Law360, New York (March 05, 2010) -- A federal judge has denied a bid by Novartis Pharmaceuticals Corp. to toss 40 cases in multidistrict litigation that alleges the company failed to adequately warn that its bone cancer drugs Aredia and Zometa could cause jawbones to deteriorate.
Judge Todd J. Campbell of the U.S. District Court for the Middle District of Tennessee denied Novartis' summary judgment motion on Wednesday. The 40 cases were brought under Florida law, and Novartis argued a state statute required the judge to throw out the cases.
The suits represent a chunk of the approximately 560 cases in the MDL. In addition, another 150 similar cases are consolidated in state court in New Jersey, said John Vecchione, an attorney for the plaintiffs' steering committee.
Wednesday's ruling paves the way for the 40 cases to go to trial. In October, a state jury in Montana awarded $3.2 million in damages in a similar case over Zometa in what was considered a bellwether trial for the MDL.
"The takeaway on this is that the evidence is so vast in [these cases], there's no silver bullet to get rid of them," Vecchione said of Wednesday's ruling.
In court papers, Novartis argued Florida law presumes manufacturers are not liable in product liability cases when the product at issue complied with certain regulations. In a previous ruling in the MDL, the court dismissed one Florida case based on this presumption statute.
Novartis argued the 40 cases were similar, requiring the court to dismiss them, too.
Judge Campbell rejected Novartis' assertion. In the first case dismissed, the plaintiff argued that the presumption statute did not apply because any approvals by the U.S. Food and Drug Administration were obtained improperly. That argument, though, was preempted by federal law, the court found.
But in the 40 cases at issue, the plaintiffs argued that the presumption statute could be invalidated by evidence — not given in the first case — that shows the products were clearly defective and unreasonably dangerous.
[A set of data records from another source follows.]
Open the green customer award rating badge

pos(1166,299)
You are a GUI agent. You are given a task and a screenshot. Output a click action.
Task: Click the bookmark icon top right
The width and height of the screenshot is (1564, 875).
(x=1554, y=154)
Judge Campbell agreed there was enough evidence to send the cases to trial.
"The court finds that plaintiffs have offered proof sufficient to avoid summary judgment on this issue," the judge wrote.
"The statutory presumption will apply at trial, but plaintiffs have sufficiently raised genuine issues of material fact as to their ability to rebut that presumption. A jury will have to determine whether the presumption has been overcome in each case."
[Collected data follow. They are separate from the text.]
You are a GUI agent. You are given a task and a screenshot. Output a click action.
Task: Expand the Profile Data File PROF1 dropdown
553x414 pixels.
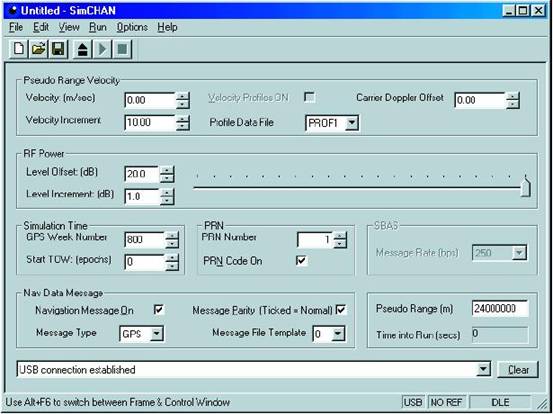352,123
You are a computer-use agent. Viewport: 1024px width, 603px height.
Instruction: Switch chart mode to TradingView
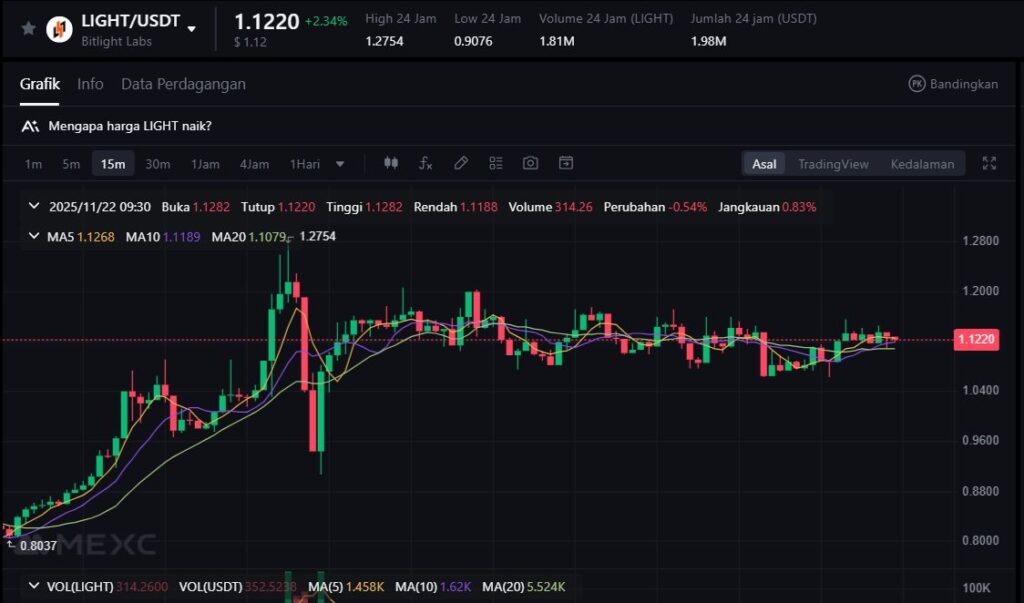point(832,164)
Florida's law does not actually say what evidence needs to be offered to overcome the presumption statute, and Vecchione said he believed Wednesday's ruling was the first time a court was required to determine what evidence could qualify.
"We put in material that we filed before and the court was well aware of, we just marshaled it in such a way that the court could clearly see these cases deserve to go to trial," he said. "This is the first case to really adjudicate this presumption and what's required, and we have cleared the hurdle relatively easily."
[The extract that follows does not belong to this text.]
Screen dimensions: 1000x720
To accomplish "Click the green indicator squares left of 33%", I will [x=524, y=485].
An attorney for Novartis was not immediately available for comment on Friday.
The plaintiffs steering committee, which briefed the issue, is being represented by Valad & Vecchione PLLC.
Novartis is being represented by Hollingsworth LLP.
The MDL is In re: Aredia and Zometa Products Liability Litigation, case number 06-MD-1760, in the U.S. District Court for the Middle District of Tennessee.